Son dönemde gündeme gelen ve 25 yaş altı ile 50 yaş üstü işçilerin haklarını gasbetmek üzerine kurulan torba yasa teklifinden haberi olup olmadığını soruyoruz, torba yasa teklifinden haberinin olmadığını, hatta sanayi sitesinde de hiç tartışıldığına şahit olmadığını söylüyor. Ancak mesai saatlerinin sabah 7’ye çekilmesinden haberinin olduğunu ve bu değişikliğin tartışıldığını söylüyor. Onun için de bu değişimin işçiler için daha fazla mesaiye kalmak anlamına geleceğini düşünüyor. Sabah bir saat erken gelirsek bir saat erken işi bitirmemize izin vermezler diyor. Ancak torba yasanın içeriğine dair sohbet ettiğimizde ise yasa teklifinin kendisi için büyük bir dezavantaj olacağını söyleyen Serkan, “Kardeşlerimin eğitime devam edebilmesi, benim evlenebilmem için düzenli bir işe sahip olmam lazım ama bu torba yasa bunu ortadan kaldırıyor.
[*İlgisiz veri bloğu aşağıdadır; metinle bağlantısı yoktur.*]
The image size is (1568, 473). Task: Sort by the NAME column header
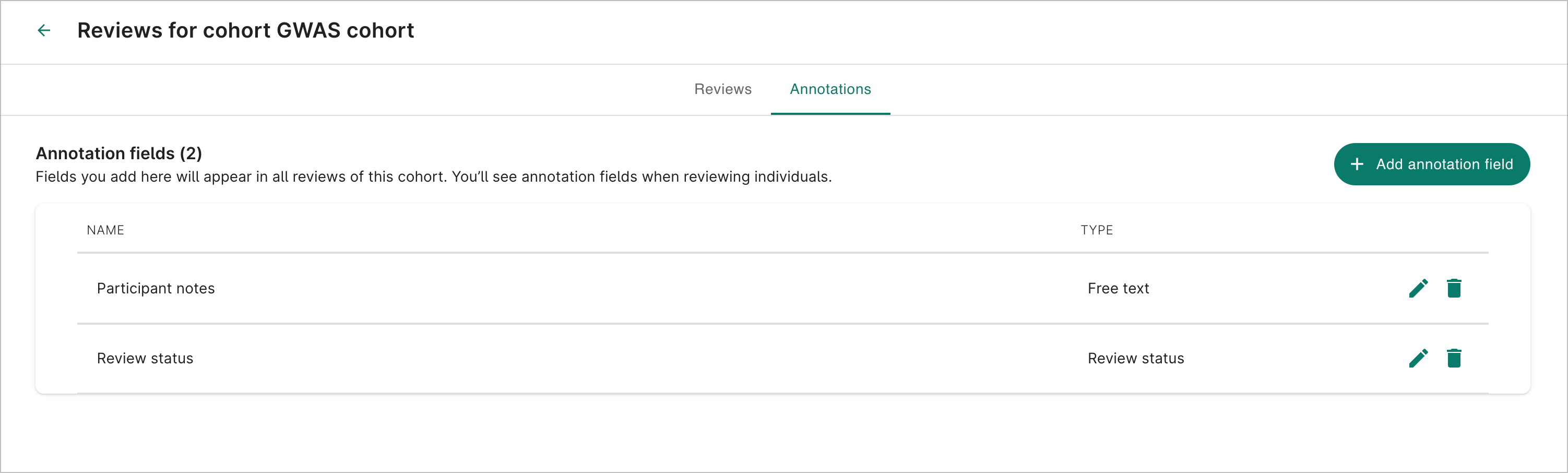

Zaten büyük hayallerim yok ama küçük hayallerimizi de elimizden almış olacaklar” diyor. Son dönemde sendikaların torba yasa teklifine karşı yaptığı ortak açıklamadan da irili ufaklı fabrika önündeki direnişlerden de hiç haberi olmamış. Çalıştığı iş yerinde 5 işçinin olduğunu söyleyen Serkan, “Bu gelişmeler hiç konuşulmuyor, televizyonu da pek izlemiyorum ama izlediğim kadarıyla hiç denk gelmedim. Genelde işten çıkıp eve, evden çıkıp işe gidiyorum. Boş vaktim olunca da telefondan oyun oynuyorum o yüzden de hiç haberim olmadı” diye anlatıyor. Konuştuklarımız üzerine bu yasa teklifinin meclisten geçmemesi gerektiğini düşünen Serkan “Sokağa çıkmamız lazım ancak sokağa çıkınca da hemen su sıkıyorlar” diye ekliyor. Biz de teker teker işçilerin değil bir sınıf olarak örgütlenmiş, geleceklerini korumak için mücadele eden işçilerin sokağa çıkması halinde değiştiremeyecekleri hiçbir sorunun olmayacağı hakkında Serkan ile sohbet ediyoruz ve bu tartışmayı başka bir yazının konusu olacak şekilde planlayarak görüşmemizi noktalıyoruz.